=== Task brief ===
Would you retype the lines from the one that holds "This screenshot has height=951, width=1677." to the final line of the entries below, both ends included and exactly as written, but without pictures?

=== Data listing ===
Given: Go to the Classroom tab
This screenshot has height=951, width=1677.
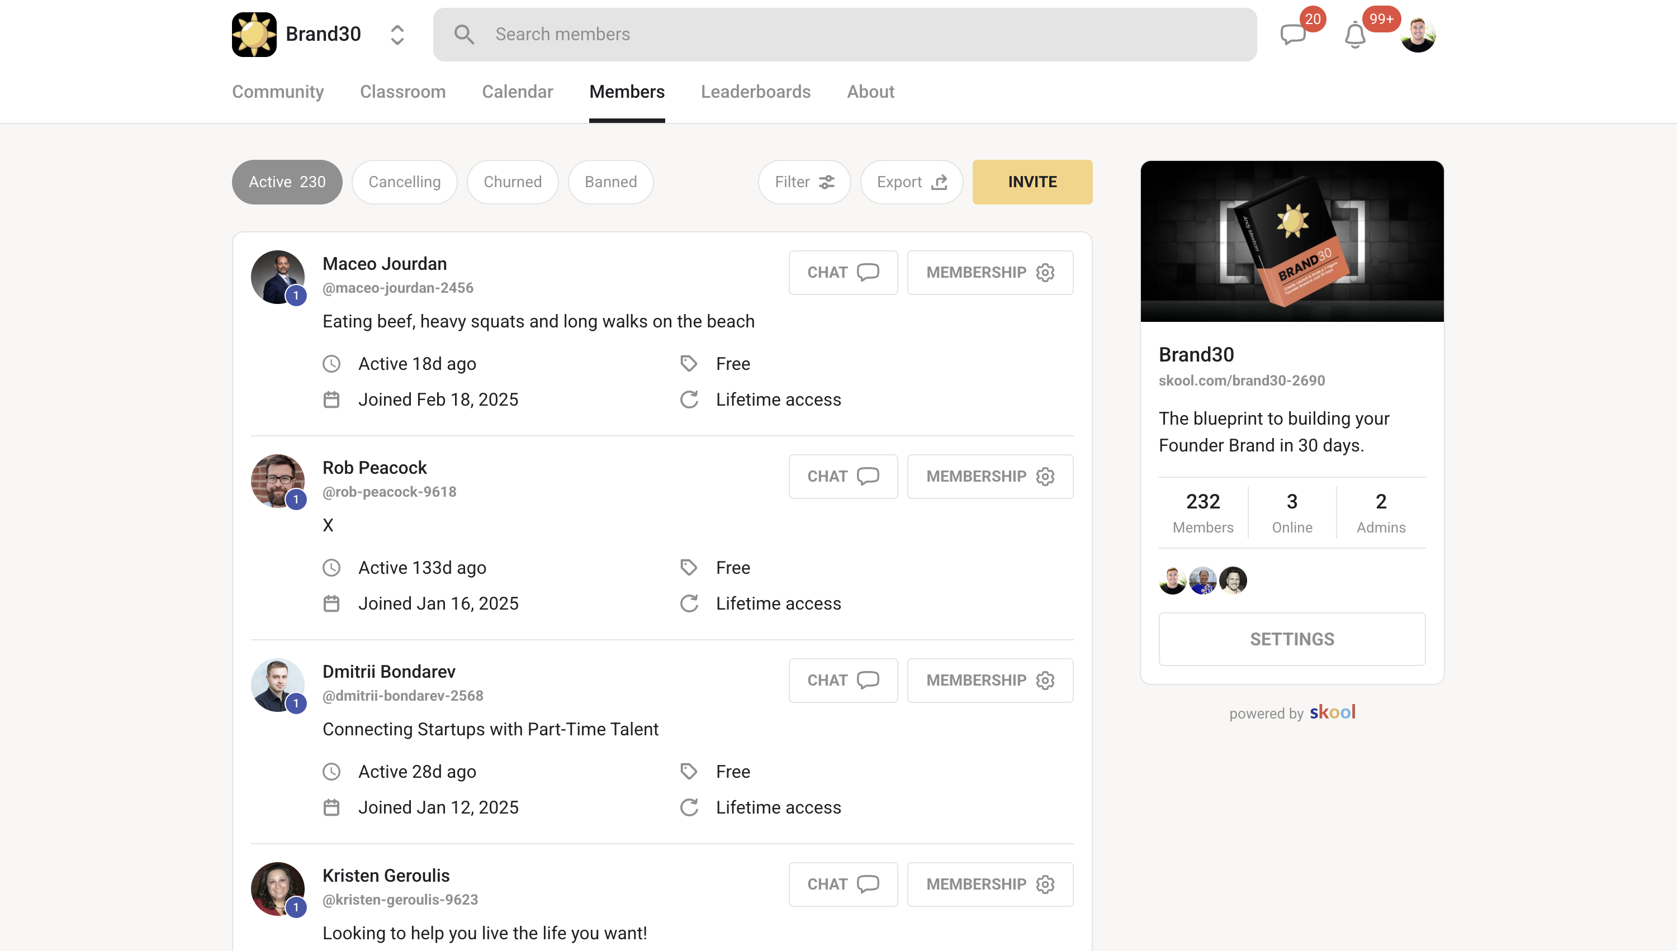Looking at the screenshot, I should pos(403,92).
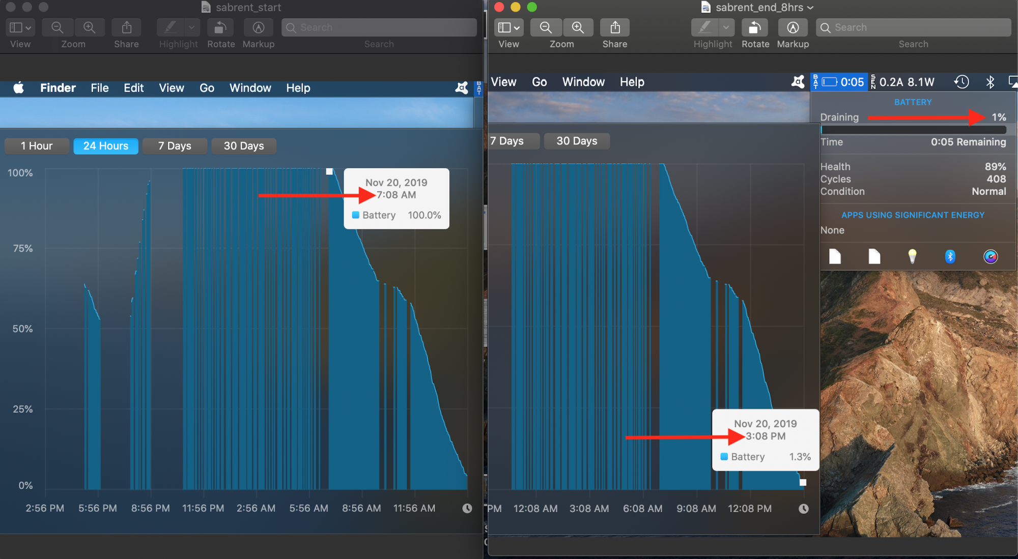Click Share icon in sabrent_end_8hrs window

point(615,27)
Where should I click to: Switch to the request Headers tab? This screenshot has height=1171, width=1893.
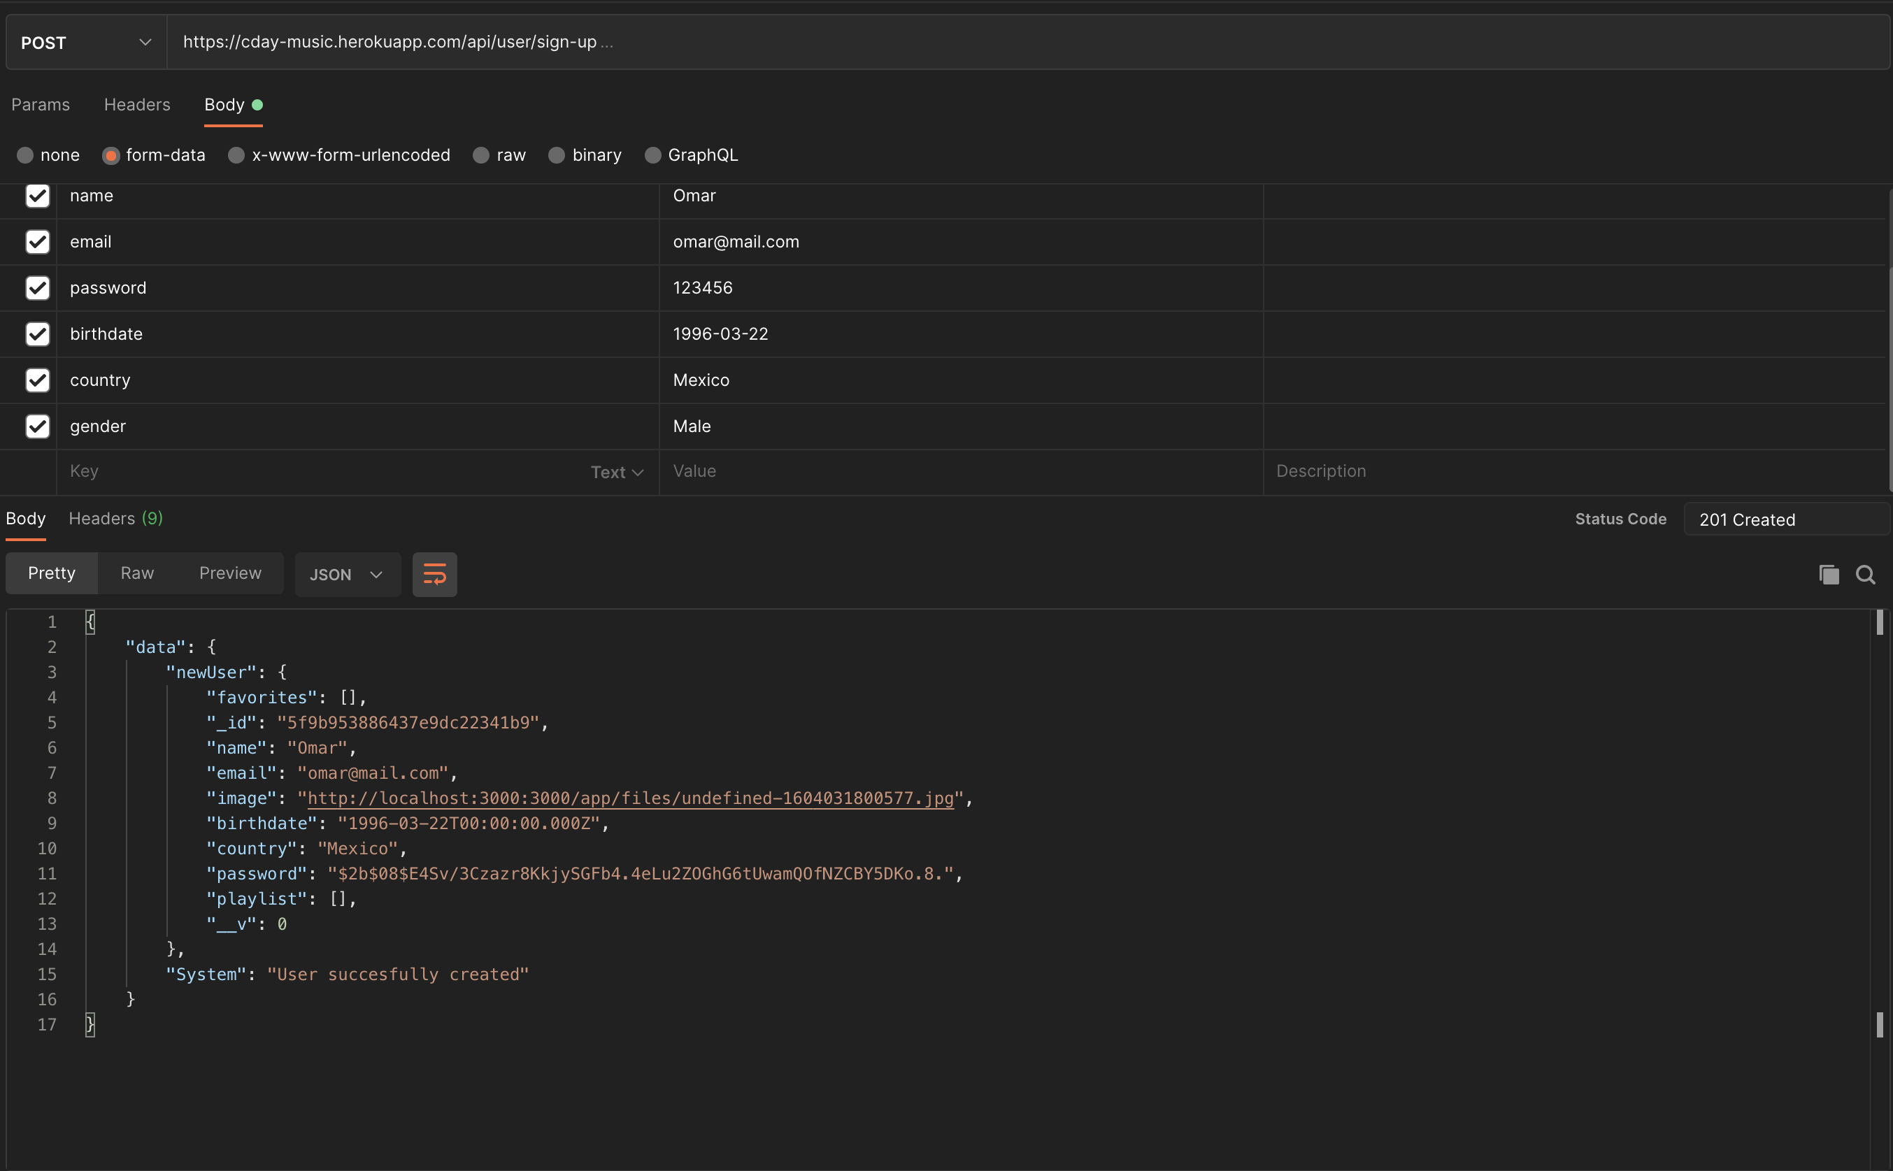point(137,105)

=== Result for this task ===
This screenshot has height=951, width=1677.
Looking at the screenshot, I should pos(403,92).
Click Share icon in sabrent_end_8hrs window

point(615,27)
Where should I click to: Switch to the request Headers tab? This screenshot has height=1171, width=1893.
point(137,105)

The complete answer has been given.